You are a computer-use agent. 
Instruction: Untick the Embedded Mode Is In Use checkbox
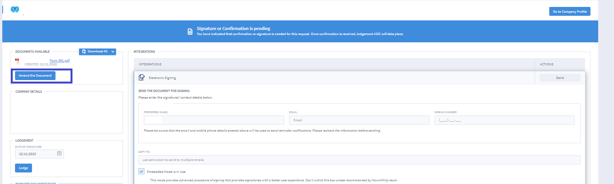tap(141, 172)
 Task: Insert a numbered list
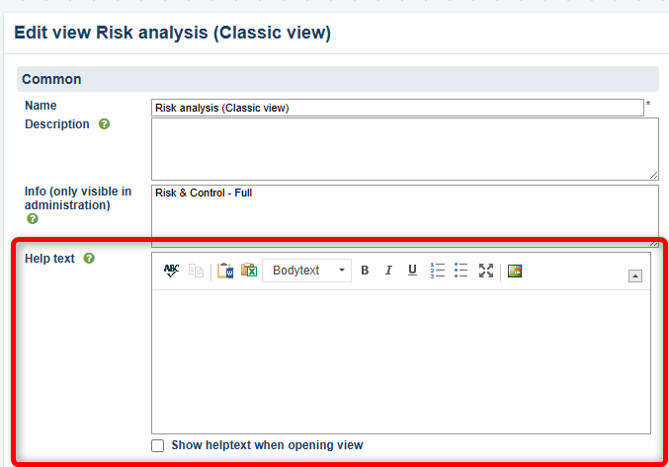438,271
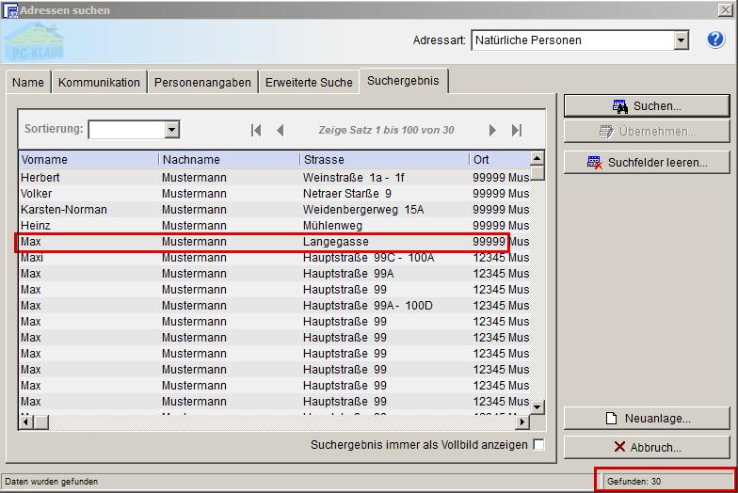Jump to first record page

(256, 131)
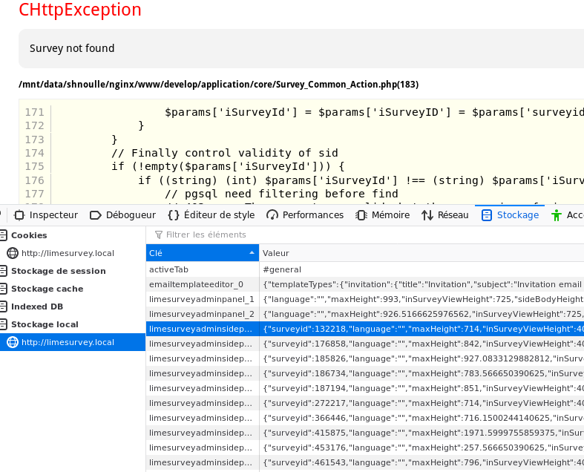Open the Éditeur de style tab
This screenshot has height=472, width=584.
pos(211,215)
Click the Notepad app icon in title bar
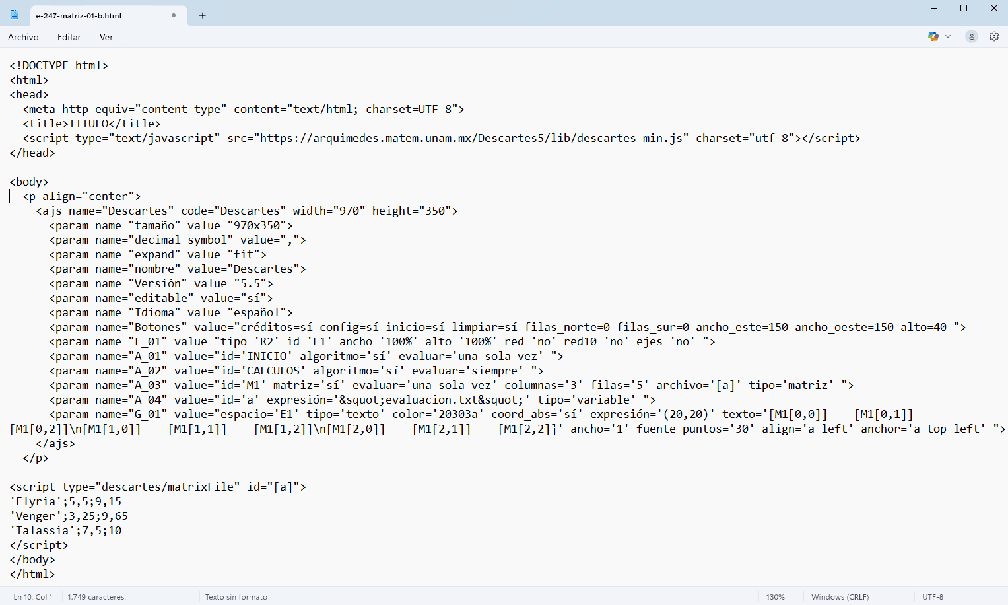1008x605 pixels. 15,15
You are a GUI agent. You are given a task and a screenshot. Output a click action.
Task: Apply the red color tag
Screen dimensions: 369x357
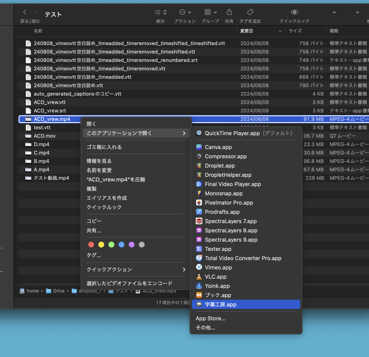91,245
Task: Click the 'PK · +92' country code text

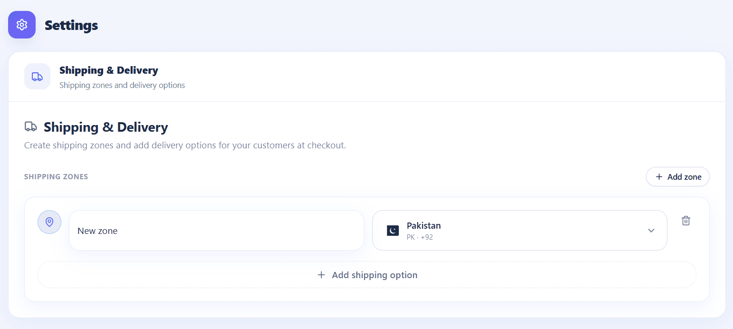Action: (x=420, y=237)
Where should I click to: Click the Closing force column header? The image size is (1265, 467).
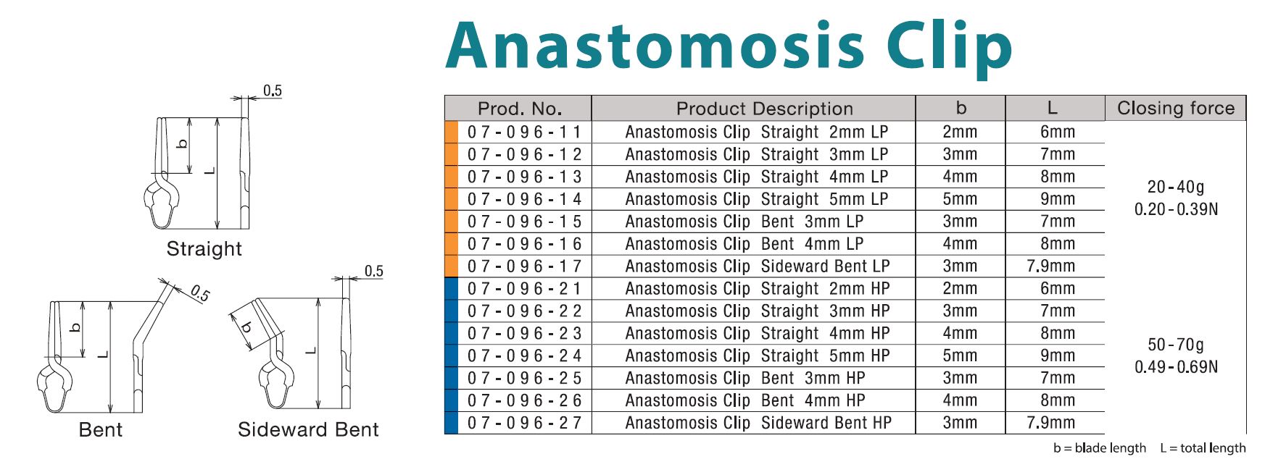click(1176, 108)
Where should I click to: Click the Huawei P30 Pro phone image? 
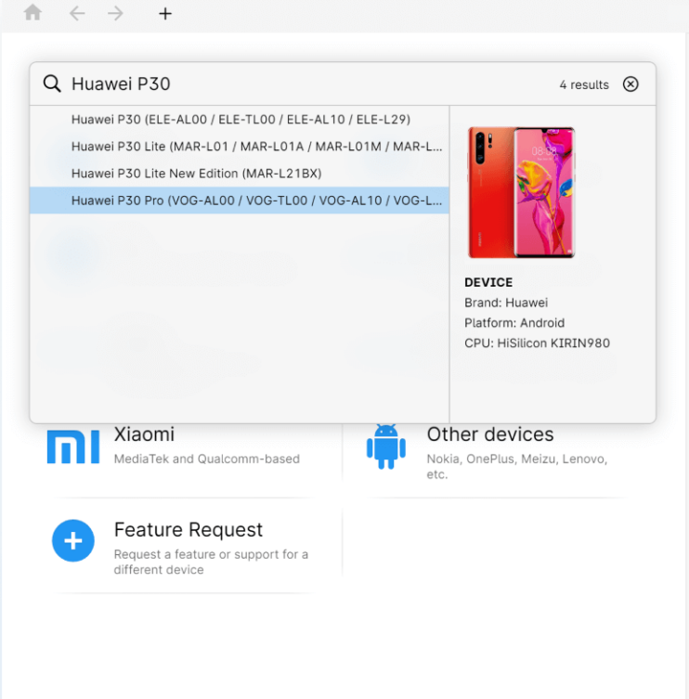(521, 192)

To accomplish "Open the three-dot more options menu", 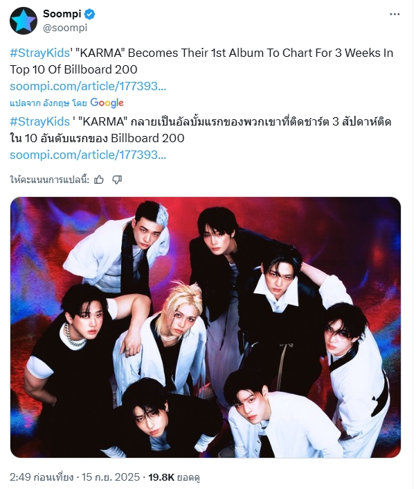I will 395,15.
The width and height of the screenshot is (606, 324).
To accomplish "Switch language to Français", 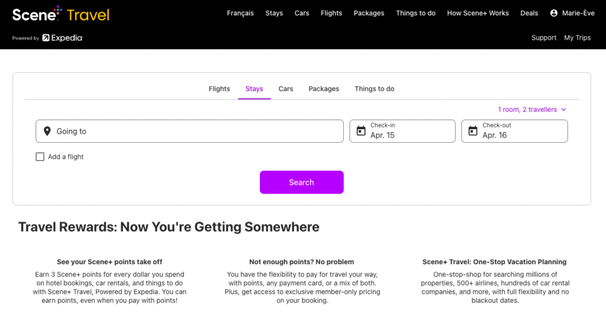I will (240, 13).
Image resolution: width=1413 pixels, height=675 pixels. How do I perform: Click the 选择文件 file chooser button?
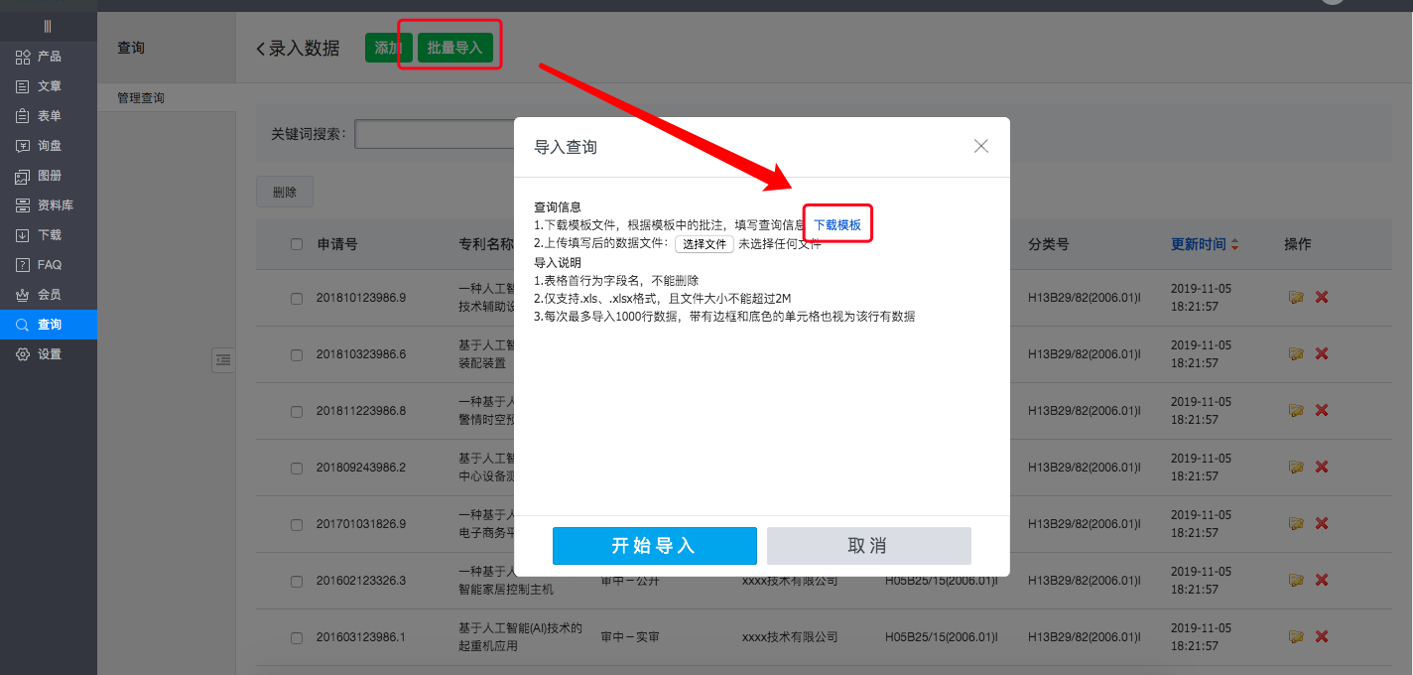click(705, 244)
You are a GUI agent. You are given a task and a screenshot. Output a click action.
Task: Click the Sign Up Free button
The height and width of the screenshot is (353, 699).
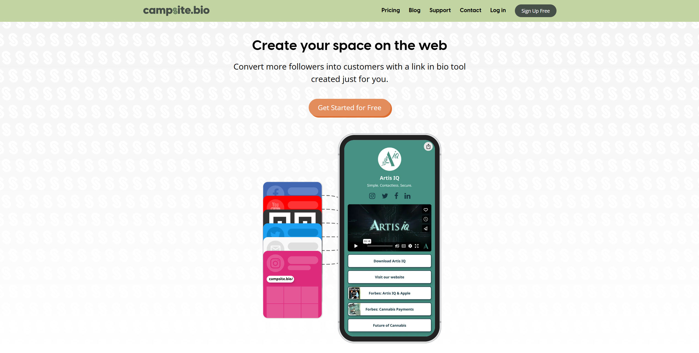click(536, 11)
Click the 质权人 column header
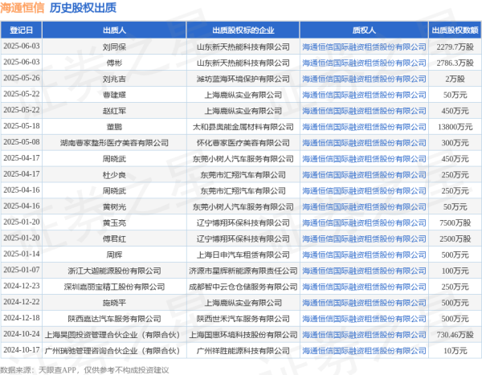The height and width of the screenshot is (375, 482). coord(364,29)
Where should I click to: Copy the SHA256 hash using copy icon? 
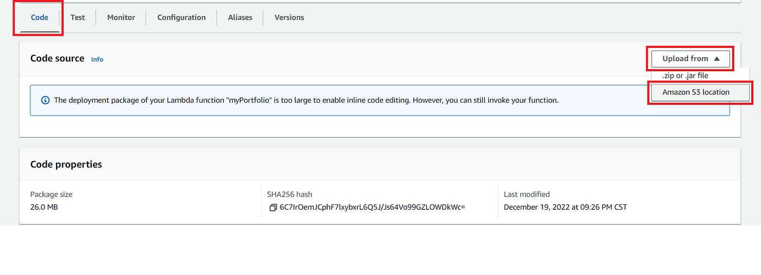pos(273,208)
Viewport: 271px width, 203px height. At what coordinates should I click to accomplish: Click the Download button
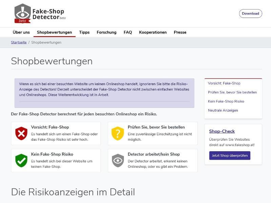[251, 14]
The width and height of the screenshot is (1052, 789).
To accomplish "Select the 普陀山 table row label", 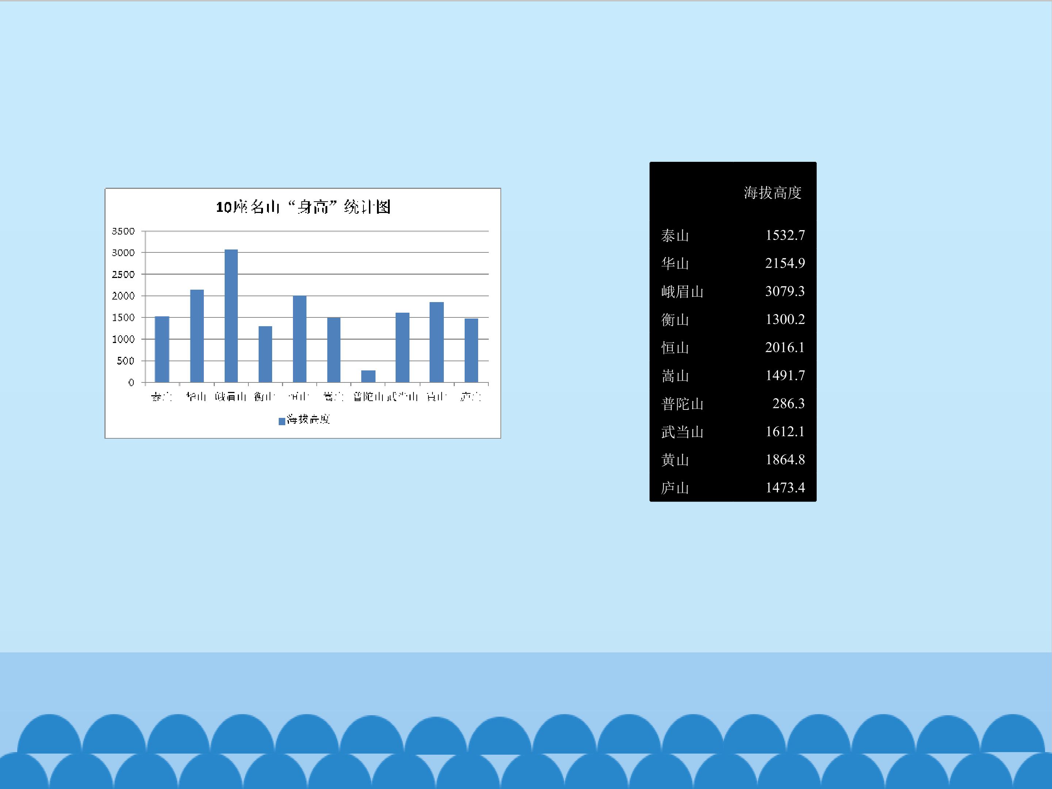I will point(682,404).
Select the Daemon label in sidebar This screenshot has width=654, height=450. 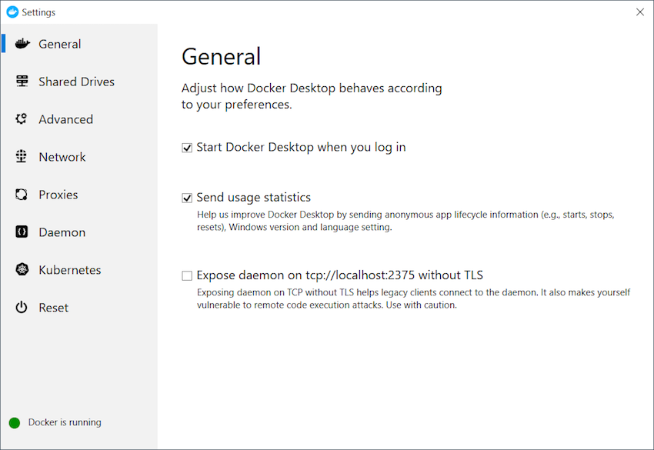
******************************
■ Exercise description ■
Write out word for word the lines of the listing above from the line with "Image resolution: width=1413" to the line with "Task: Click the Sign Up Free button", taking in both of those lines but no pictures.

■ Answer to the problem ■
Image resolution: width=1413 pixels, height=675 pixels. How do I perform: Click the 选择文件 file chooser button?
click(705, 244)
You are a GUI agent. You are given a task and a screenshot. Output a click action.
Task: Click the Sign Up Free button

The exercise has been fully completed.